When I got home from school that day, I told my mother what I had done. I knew that I might lose some friends – some of the more “popular girls” – by asking Mary to join us. At that time, Special Needs children were mixed in with the rest of the kids in elementary school and they generally were seated way in the back of the classroom to minimize any possible disruption.

My Mom listened to me recount how bad I felt for Mary but that I was also fearful that I had possibly made a mistake by extending the invitation to her. Then she hugged me and told me that she was very proud of me for being so kind and pointed out that Mary probably never got invited to anyone’s birthday party before.

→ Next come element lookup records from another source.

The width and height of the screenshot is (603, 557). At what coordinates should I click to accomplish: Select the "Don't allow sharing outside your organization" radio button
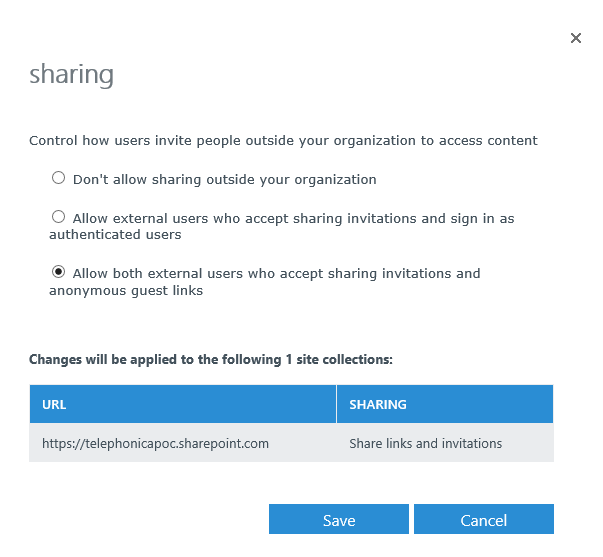click(58, 178)
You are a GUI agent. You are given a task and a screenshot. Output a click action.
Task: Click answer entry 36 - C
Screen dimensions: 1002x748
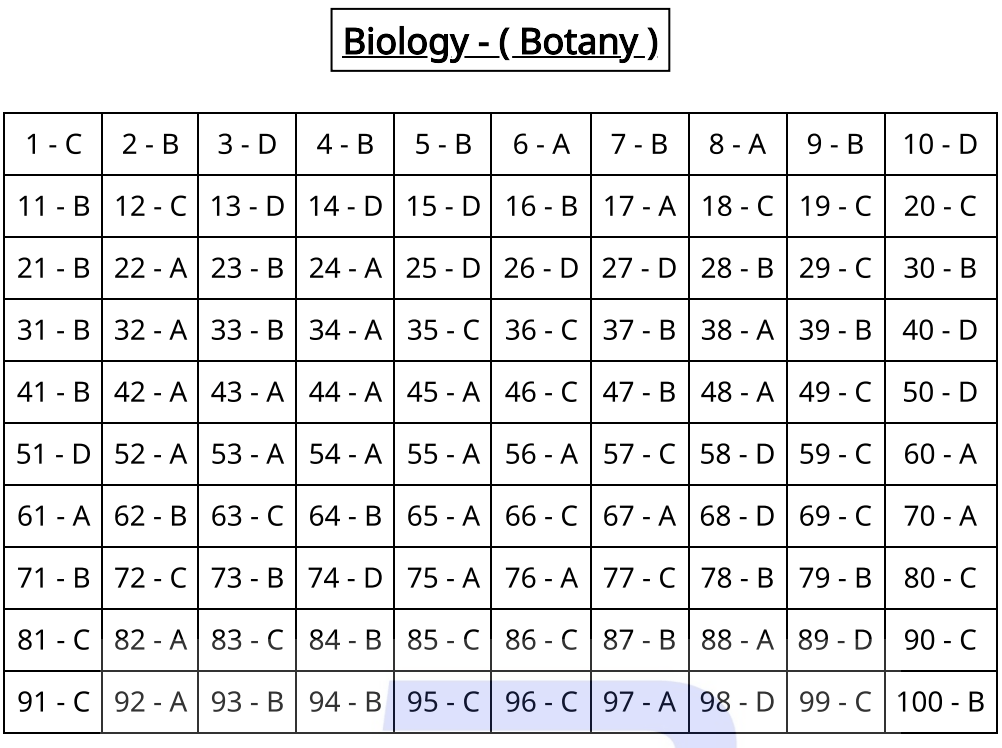tap(541, 331)
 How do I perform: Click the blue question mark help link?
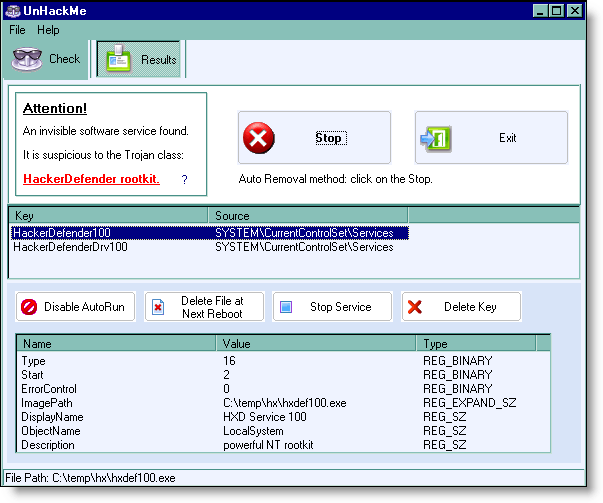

In doing so, she helped me realize that compassion was more important than popularity and that what the rest of the kids thought was really not very important.

My seventh birthday party turned out to be a great success. Mary’s mother delivered her to my home and thanked me for including her, telling me with tears in her eyes that she was grateful that I “let” Mary join me. I’ll never forget the gift she presented to me – I actually still have it after all these years. It was a beautiful charm bracelet that reflected the light through a series of sparkling polished crystals. It was certainly the best gift I received that day, but the real lesson was transmitted by Mary, herself, in her happiness in just being present. She taught me how important it was to her to be treated with kindness and respect.

So when conversing with a young child, never underestimate how much they understand or the value they will place on that experience. I will never forget Mary Soulas, the classmate of mine who thanked me through her tears for inviting her to her first birthday party, ever!